We got back last night from an overnight jaunt to St. Louis, where I met with an allergist to try and determine whether or not I have an allergy to Temodar, the chemo pill prescribed by my oncologist. To sum up how I got here, in case this is news or you’re fuzzy on the details:
- In March and April, I took Temodar simultaneously while completing radiation at a dose of 140 mg. Those 5+ weeks were pretty okay. I had some side effects, but nothing anywhere near as bad I had been bracing myself for.
- The day after that round of treatment ended, I broke out in what I thought was THE WORST RASH IN HUMAN HISTORY. A dermatologist was seen. Creams and antihistamines were prescribed. I was miserable for a few days, but it got better.

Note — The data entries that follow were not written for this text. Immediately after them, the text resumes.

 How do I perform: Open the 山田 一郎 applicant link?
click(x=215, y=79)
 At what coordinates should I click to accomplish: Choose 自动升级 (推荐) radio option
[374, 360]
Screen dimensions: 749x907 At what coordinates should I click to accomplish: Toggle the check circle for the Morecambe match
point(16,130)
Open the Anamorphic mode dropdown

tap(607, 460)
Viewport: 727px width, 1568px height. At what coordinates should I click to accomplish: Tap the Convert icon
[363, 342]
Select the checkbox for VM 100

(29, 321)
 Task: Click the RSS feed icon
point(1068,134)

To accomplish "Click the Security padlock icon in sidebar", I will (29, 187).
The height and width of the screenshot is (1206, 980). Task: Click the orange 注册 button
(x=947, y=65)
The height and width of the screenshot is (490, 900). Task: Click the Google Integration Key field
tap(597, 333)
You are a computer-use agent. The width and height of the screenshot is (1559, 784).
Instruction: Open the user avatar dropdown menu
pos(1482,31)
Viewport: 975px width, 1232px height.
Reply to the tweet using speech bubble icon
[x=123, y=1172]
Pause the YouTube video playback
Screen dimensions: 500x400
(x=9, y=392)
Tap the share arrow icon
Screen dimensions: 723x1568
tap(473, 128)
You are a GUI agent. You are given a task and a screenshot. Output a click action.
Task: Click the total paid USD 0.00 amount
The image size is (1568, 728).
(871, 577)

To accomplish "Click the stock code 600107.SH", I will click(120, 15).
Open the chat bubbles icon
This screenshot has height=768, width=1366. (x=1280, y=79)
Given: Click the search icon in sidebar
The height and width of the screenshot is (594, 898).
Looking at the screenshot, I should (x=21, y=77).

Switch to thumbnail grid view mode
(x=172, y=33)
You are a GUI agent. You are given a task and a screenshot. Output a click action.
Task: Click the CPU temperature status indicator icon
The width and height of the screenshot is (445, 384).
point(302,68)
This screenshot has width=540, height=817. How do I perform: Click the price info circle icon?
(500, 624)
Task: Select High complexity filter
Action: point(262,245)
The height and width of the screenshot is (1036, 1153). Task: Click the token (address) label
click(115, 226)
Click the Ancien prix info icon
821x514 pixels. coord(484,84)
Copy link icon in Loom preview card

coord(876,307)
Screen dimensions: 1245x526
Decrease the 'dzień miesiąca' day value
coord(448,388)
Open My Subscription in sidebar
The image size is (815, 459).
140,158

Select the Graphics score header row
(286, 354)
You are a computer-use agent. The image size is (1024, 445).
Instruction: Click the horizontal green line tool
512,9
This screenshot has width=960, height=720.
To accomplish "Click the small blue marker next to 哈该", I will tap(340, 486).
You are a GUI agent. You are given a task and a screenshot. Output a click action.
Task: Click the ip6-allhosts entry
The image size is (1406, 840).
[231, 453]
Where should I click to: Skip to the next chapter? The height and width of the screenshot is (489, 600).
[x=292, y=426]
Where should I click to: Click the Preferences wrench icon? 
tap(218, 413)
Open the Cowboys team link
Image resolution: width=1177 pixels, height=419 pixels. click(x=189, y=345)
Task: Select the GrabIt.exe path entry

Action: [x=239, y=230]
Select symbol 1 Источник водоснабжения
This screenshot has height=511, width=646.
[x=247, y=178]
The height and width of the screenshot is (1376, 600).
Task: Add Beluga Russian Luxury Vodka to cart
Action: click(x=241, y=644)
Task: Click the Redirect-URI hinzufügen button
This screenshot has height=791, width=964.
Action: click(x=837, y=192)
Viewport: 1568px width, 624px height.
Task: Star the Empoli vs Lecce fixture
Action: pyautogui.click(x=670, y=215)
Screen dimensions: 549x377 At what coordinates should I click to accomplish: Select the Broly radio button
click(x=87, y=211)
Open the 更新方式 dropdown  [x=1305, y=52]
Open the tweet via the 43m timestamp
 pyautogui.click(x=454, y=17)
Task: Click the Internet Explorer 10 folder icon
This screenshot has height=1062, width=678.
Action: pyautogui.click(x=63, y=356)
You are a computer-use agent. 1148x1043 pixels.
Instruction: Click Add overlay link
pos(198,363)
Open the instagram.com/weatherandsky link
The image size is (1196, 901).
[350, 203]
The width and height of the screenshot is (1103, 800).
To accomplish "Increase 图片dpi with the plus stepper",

- Radiation was officially over at this point, and chemotherapy and I were on a break for a couple of weeks. The plan was for me to start up the once-a-month-for-five-days-in-a-row chemo regimen on May 15. The dosage would be much higher: 320 mg first thing in the morning after I’d take my precautionary Zofran.
- I took that first 320-mg dose, and four hours later the apocalypse started. My doctor put my treatment on hold and recommended I see an allergist.
To my great relief, the allergist did not order me to swallow a Temodar pill and watch to see what happened. She only ordered a scratch test with serum made at a couple of different concentrations.
“If we get a positive reaction, that will certainly tell us something,” she said. “However, if we get a negative. Well, that doesn’t really tell us anything. There isn’t a whole lot of literature on this.”
There was no reaction, but based on the symptoms I’d reported and some lab work I’d had done to investigate whether DRESS syndrome was a potential culprit, she devised a basic plan of attack.
Her first choice for me would be to make a switch to a new chemo drug, if a suitable alternative is available. If not, she’d like to try desensitizing me to the Temodar so that I can continue with treatment and not lose progress on shrinking the fucker. (She did not call my tumor a fucker.)
Desensitizing would involve me taking micro doses over a longer period of time. They’d keep me under observation and monitor me for eosinophilia until they figure out what I can handle.
So my allergist and my oncologist are going to have a chat about next steps. In the meantime, I’m just holding tight and enjoying some relatively decent days without chemo.
She should have called your tumor a fucker. Always tell the truth, doctor.
LOL! If she had, she would be my favorite.
Did you look into metronomic temodar? Then you wouldn’t have to be desensitized every month for monthly temodar.
Doctor switched me to gleostine instead.